What
Do You Have?
Mark
8:1-9
In the upper room, as Jesus took the loaf of bread,
broke it, and gave thanks, it may gave triggered a memory for some of his
disciples. They may have remembered the time when Jesus asked them to do
something that was clearly impossible. It was one of the many times that Jesus
had acted as the host, breaking the bread and giving thanks. It was the time in Mark 8 when about 4,000
people had followed him into the desert region of Decapolis. Mark says, “he called his disciples and said
to them, ‘I feel compassion for the multitude because they have remained with
me now three days and have nothing to eat; and if I send them away hungry to
their home, they will faint on the way; and some have come from a distance.”

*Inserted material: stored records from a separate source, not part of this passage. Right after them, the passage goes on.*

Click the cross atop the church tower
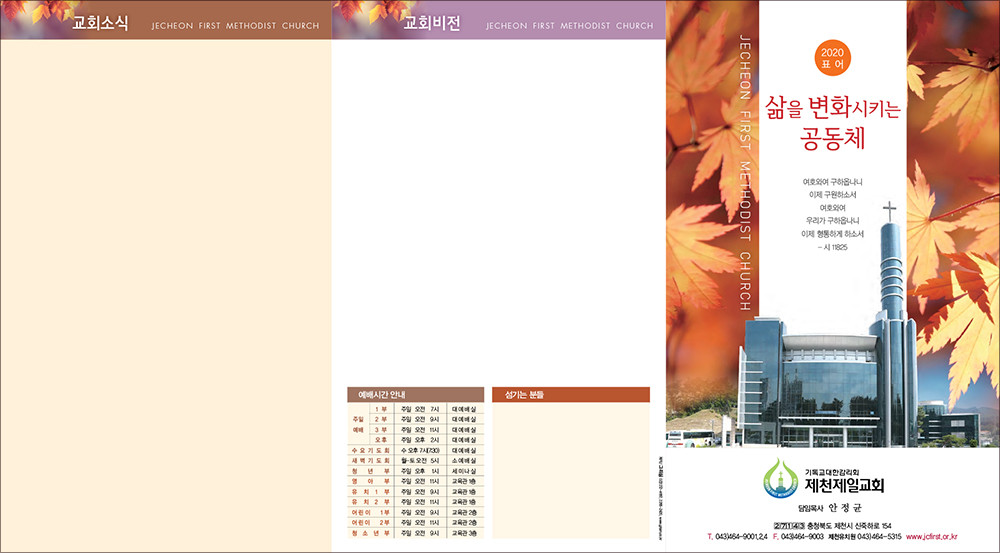 coord(888,212)
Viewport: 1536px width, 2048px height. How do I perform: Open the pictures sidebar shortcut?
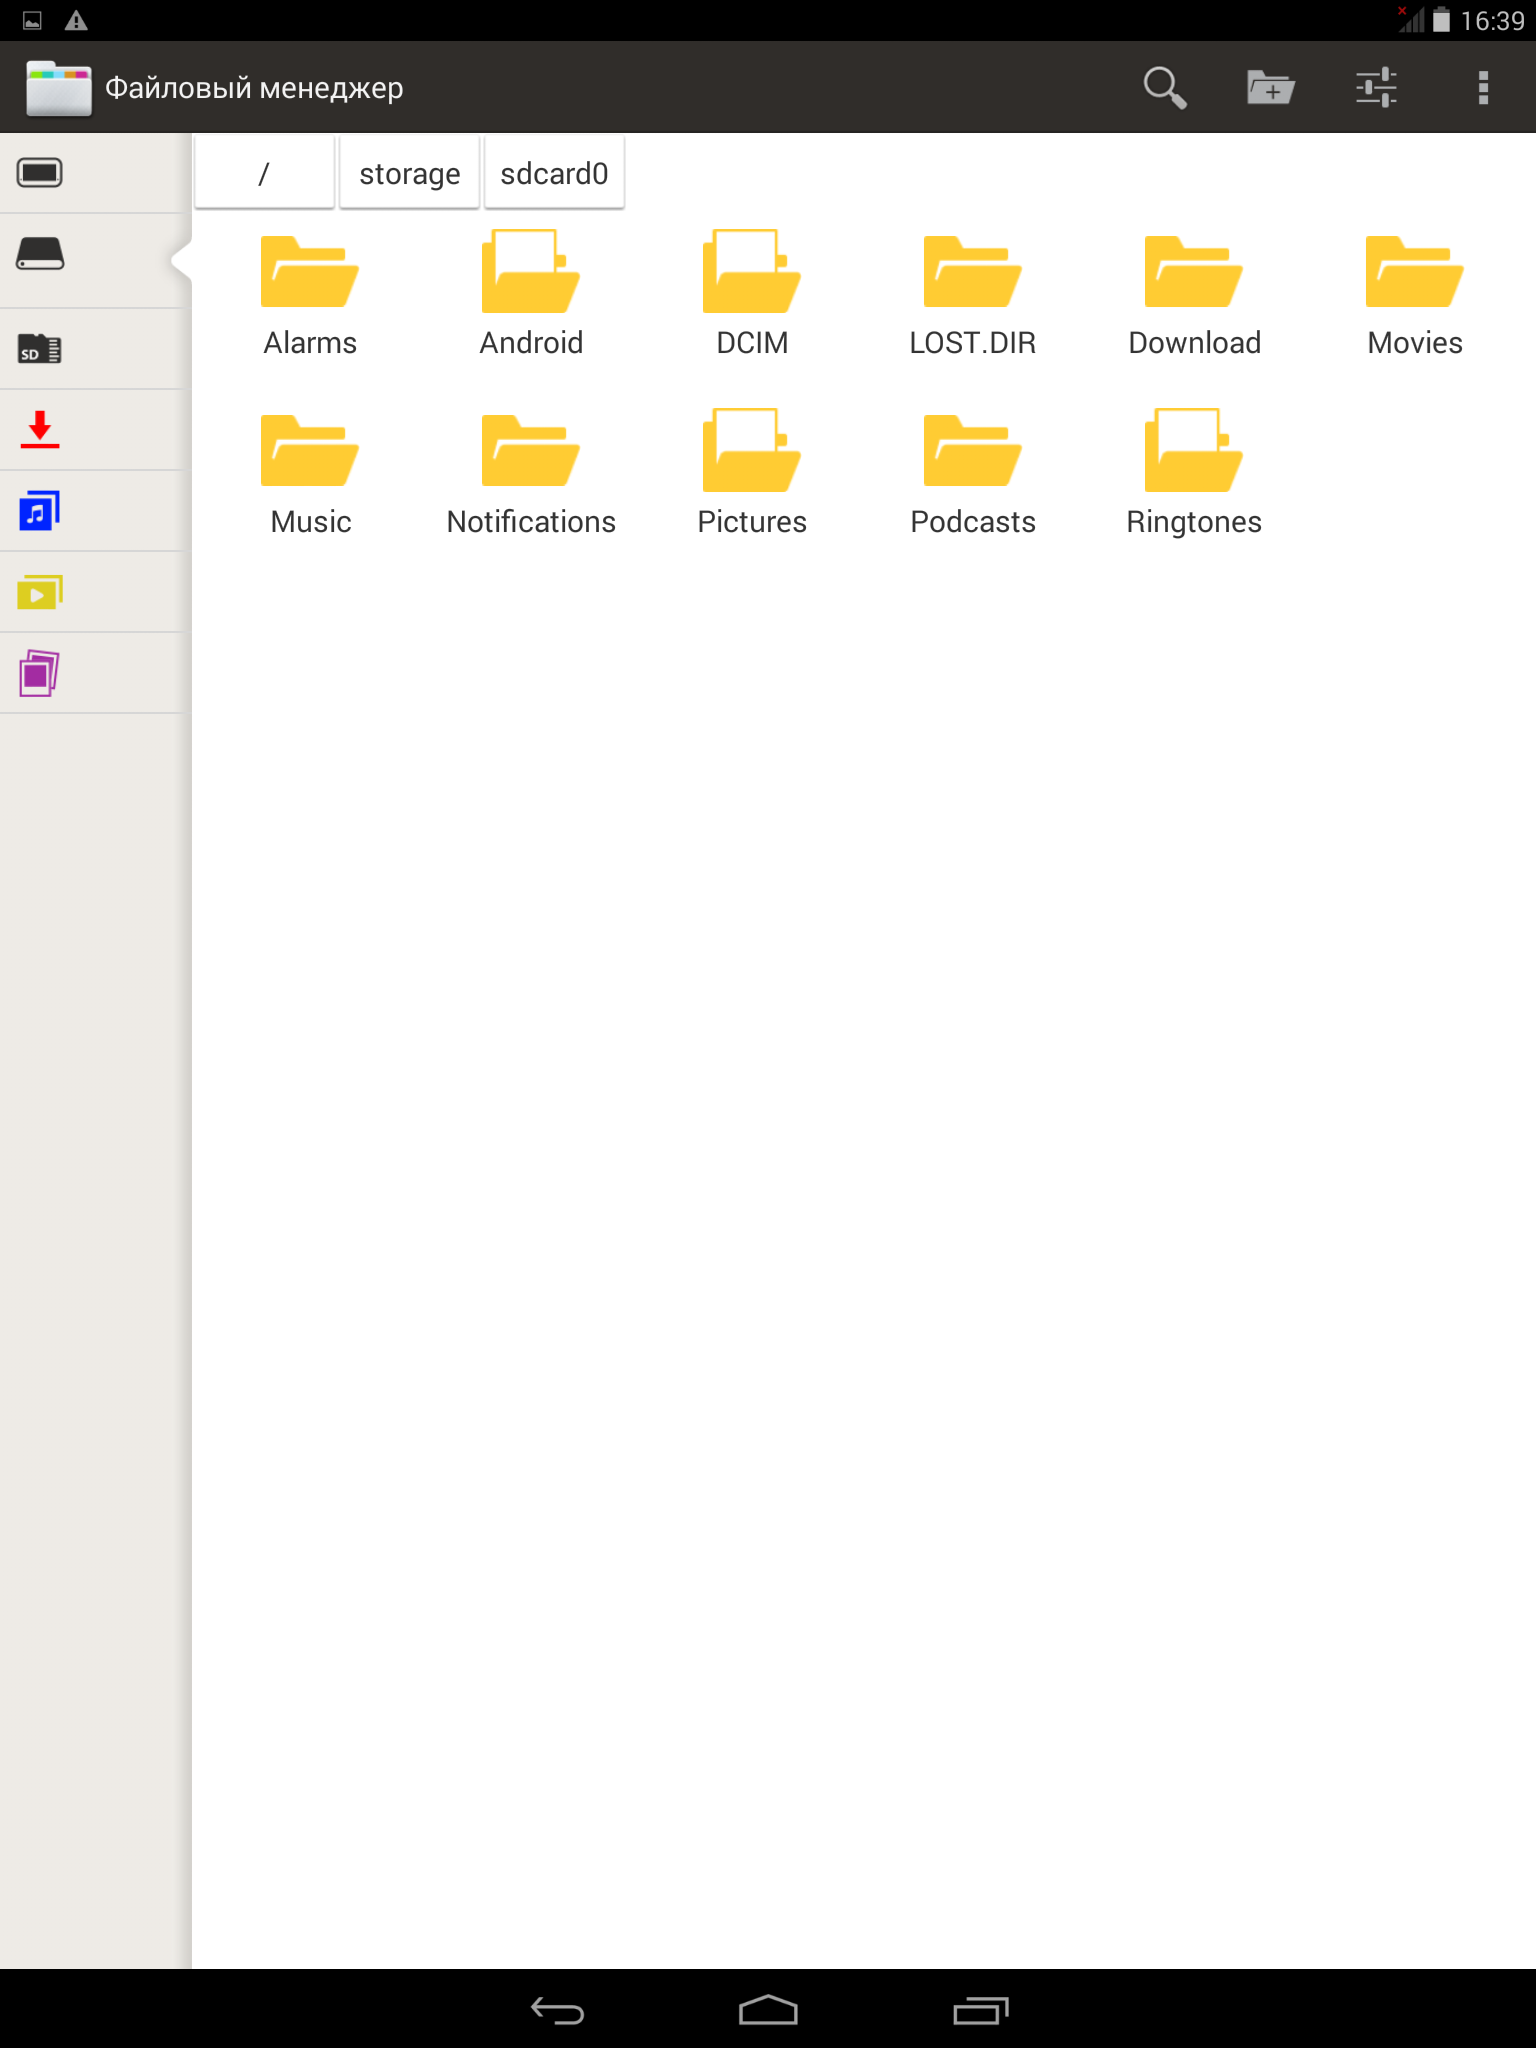40,673
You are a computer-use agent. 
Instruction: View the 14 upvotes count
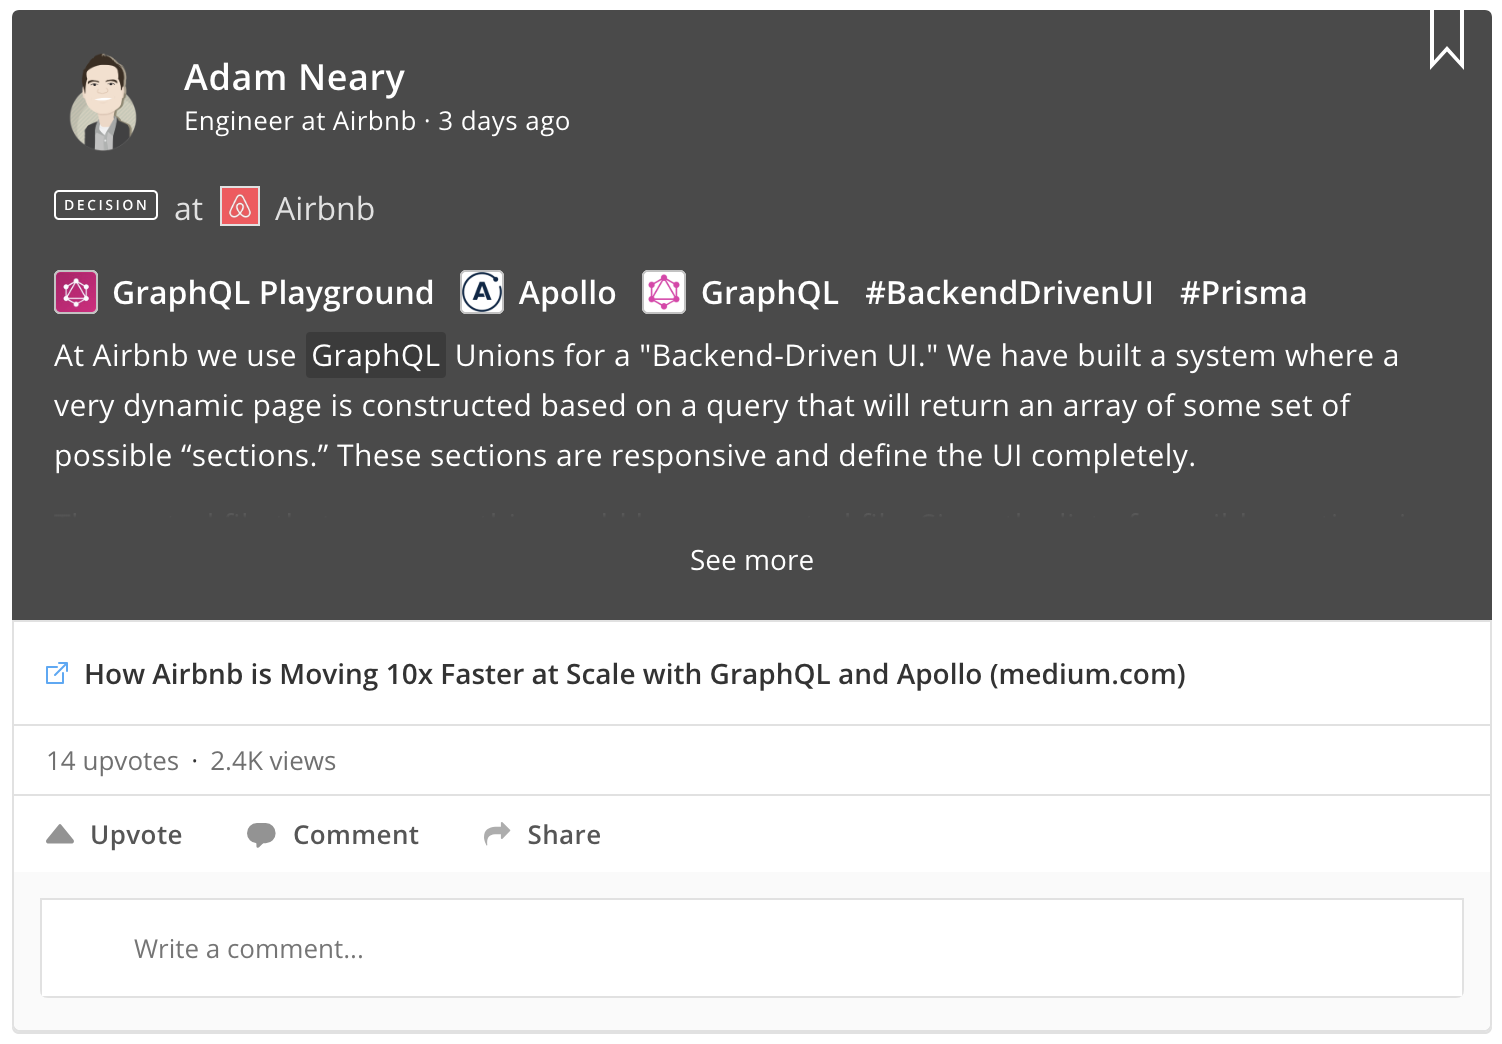click(113, 761)
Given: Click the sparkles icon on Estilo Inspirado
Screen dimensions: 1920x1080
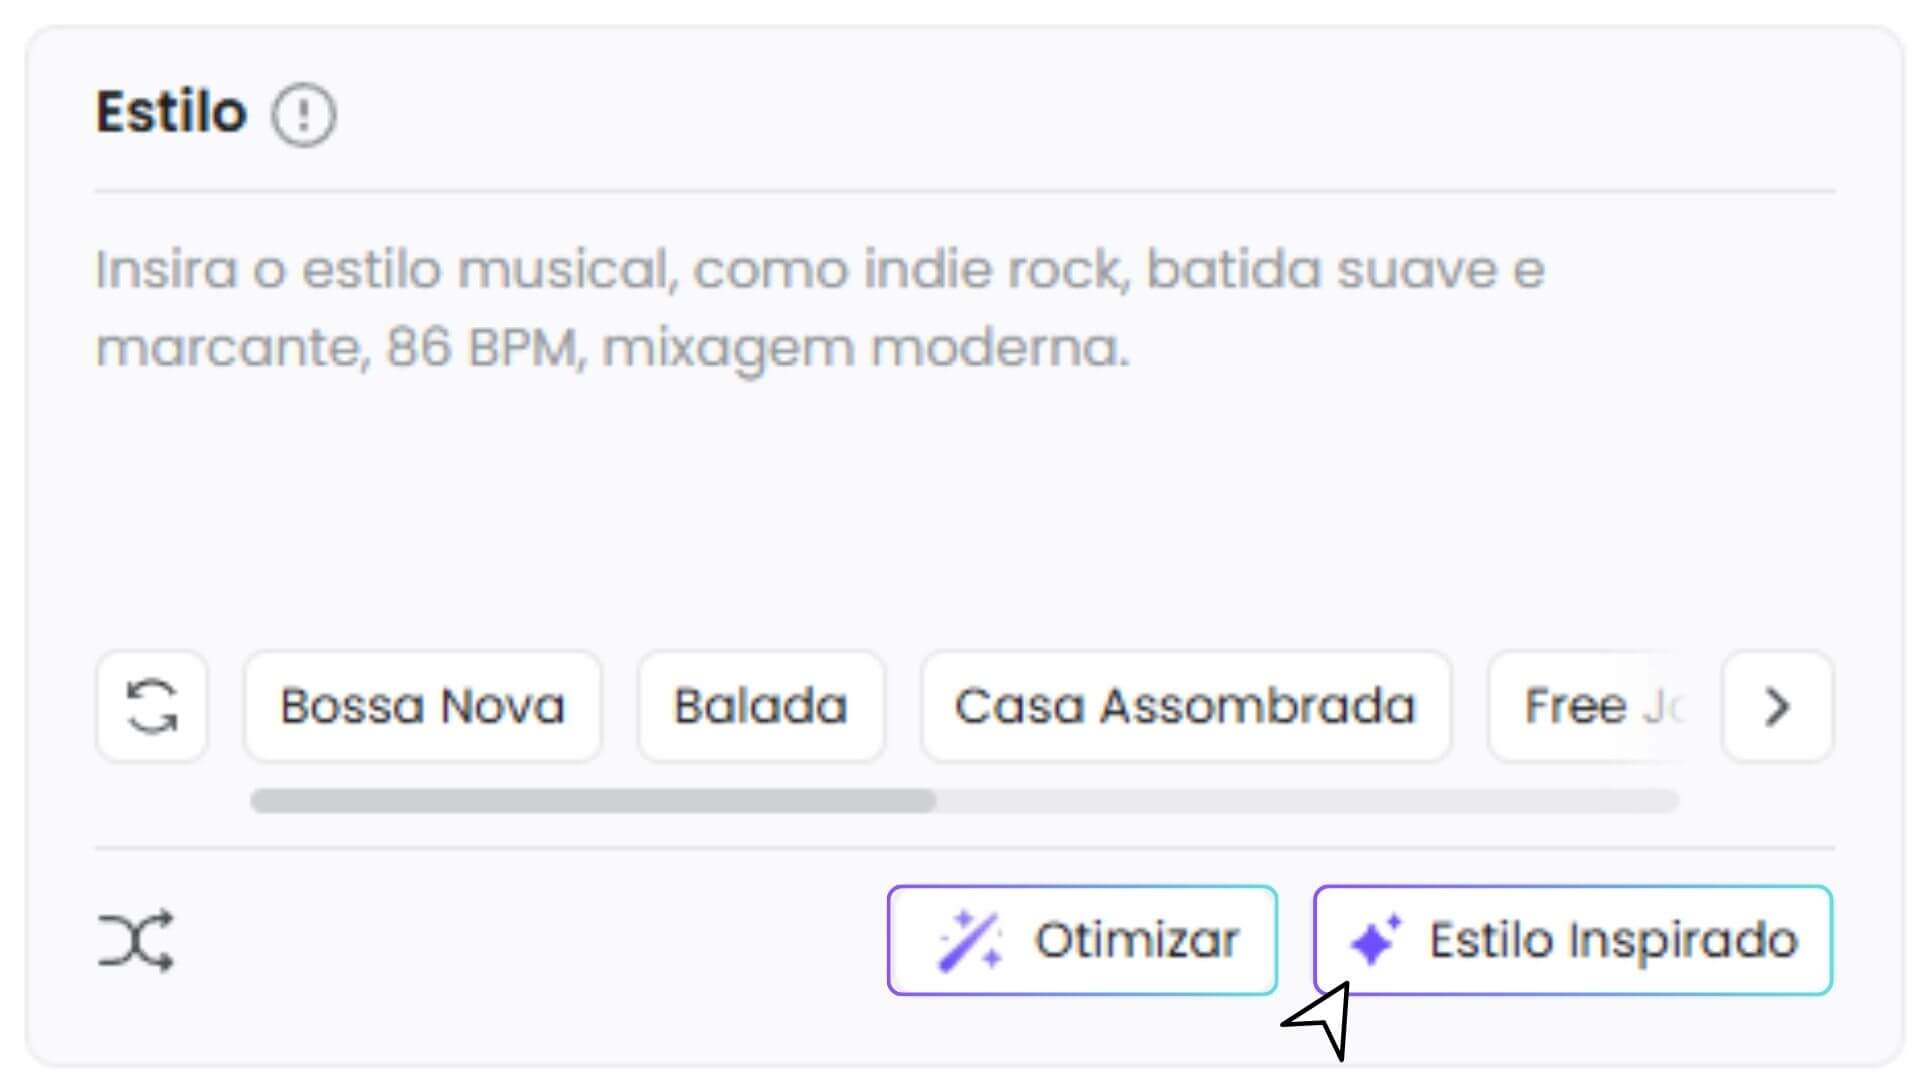Looking at the screenshot, I should coord(1376,938).
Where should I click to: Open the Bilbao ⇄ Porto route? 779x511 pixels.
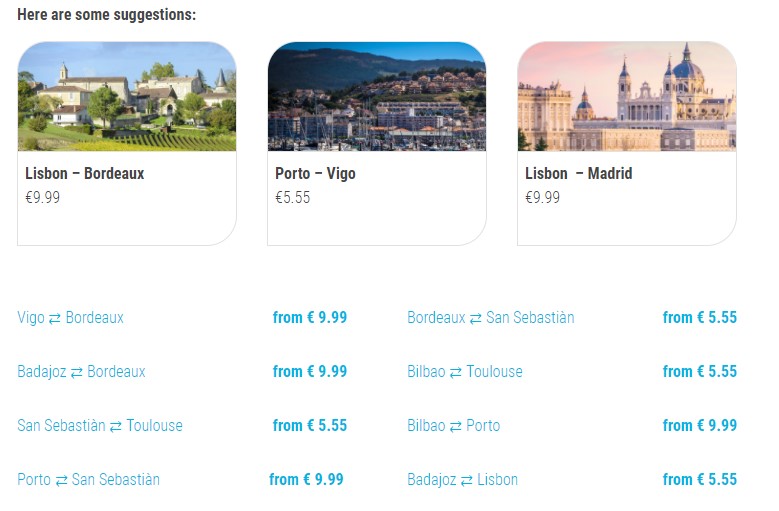[x=453, y=426]
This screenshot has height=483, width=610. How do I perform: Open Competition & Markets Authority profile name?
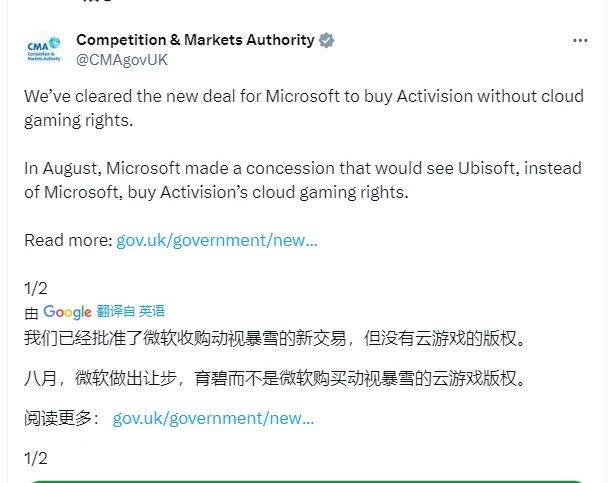(195, 41)
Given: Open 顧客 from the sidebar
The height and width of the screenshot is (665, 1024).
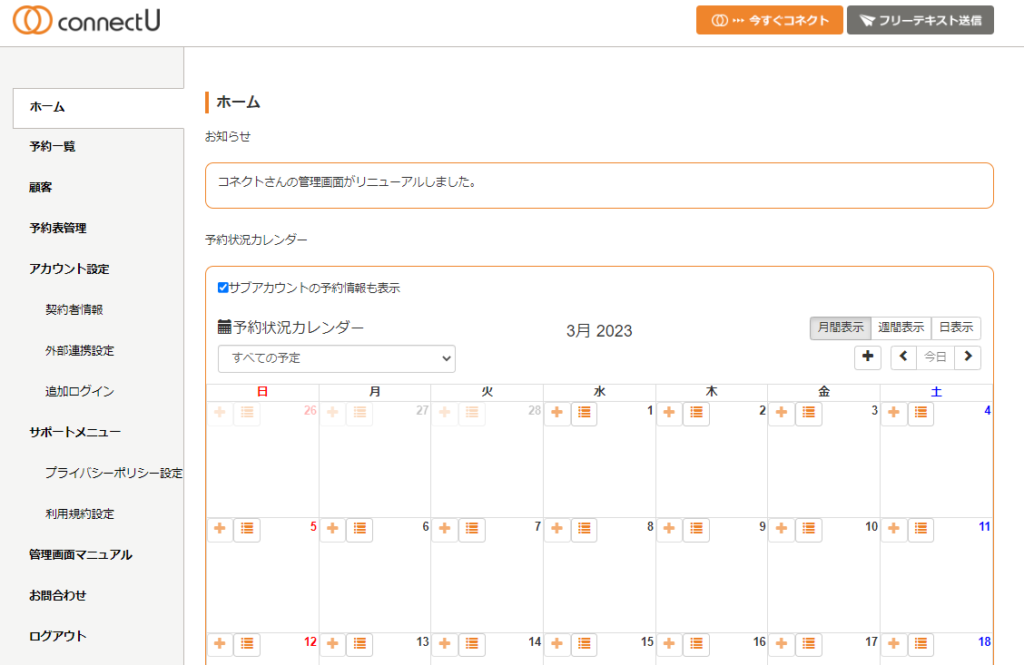Looking at the screenshot, I should (41, 187).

Then he laid the problem at their feet saying, “give them something to eat.”
Can you imagine the started look on their faces? You can hear how impossible they thought this
was in their question, “How can we feed all of these here in the
desert?” There’s nothing out here, they might have
continued. No supermarket, no McDonald’s, nothing. What can we do? Then he asked, “how many loaves do you have?” What is available to you? What do you have?
What is under your control?
When the disciples shared their seven loaves and a
few small fish Jesus turned that table in the desert into a life-giving
communion table. Mark says, he took the seven loaves and then, “He
gave thanks and broke them and started giving them to his disciples to serve
them.”
Later, long after the upper room, the disciples must
have continued to remember those occasions when Jesus went through the same
action and fed the multitudes. When they sat in the assembly at worship, as we
are now, and saw the bread upon the table, they must have seen not only the
living presence of Jesus, but heard his word once again, “Give them something to eat.” And they could see themselves once
again, with rough fishermen’s hands, breaking off the bread, piece after piece
after piece, without end, until all were fed. Somehow, miraculously, in their
rough hands, that bread was multiplied.
And so it is today. Every piece of bread upon this
table that conveys to us the energy of Christ can be multiplied in our lives today
and tomorrow. Someone in our
neighborhood, our city, in Syria, in the Ukraine, or in Kenya can be stronger
in body and spirit because we worshipped here today. The bread of life taken by
us today can be multiplied across the world by our faith and action. For that
reason, the communion, which symbolizes the body and blood of Christ, and the
offering, which symbolizes our faith in action, are united to feed not only us
but a spiritually and physically starving world.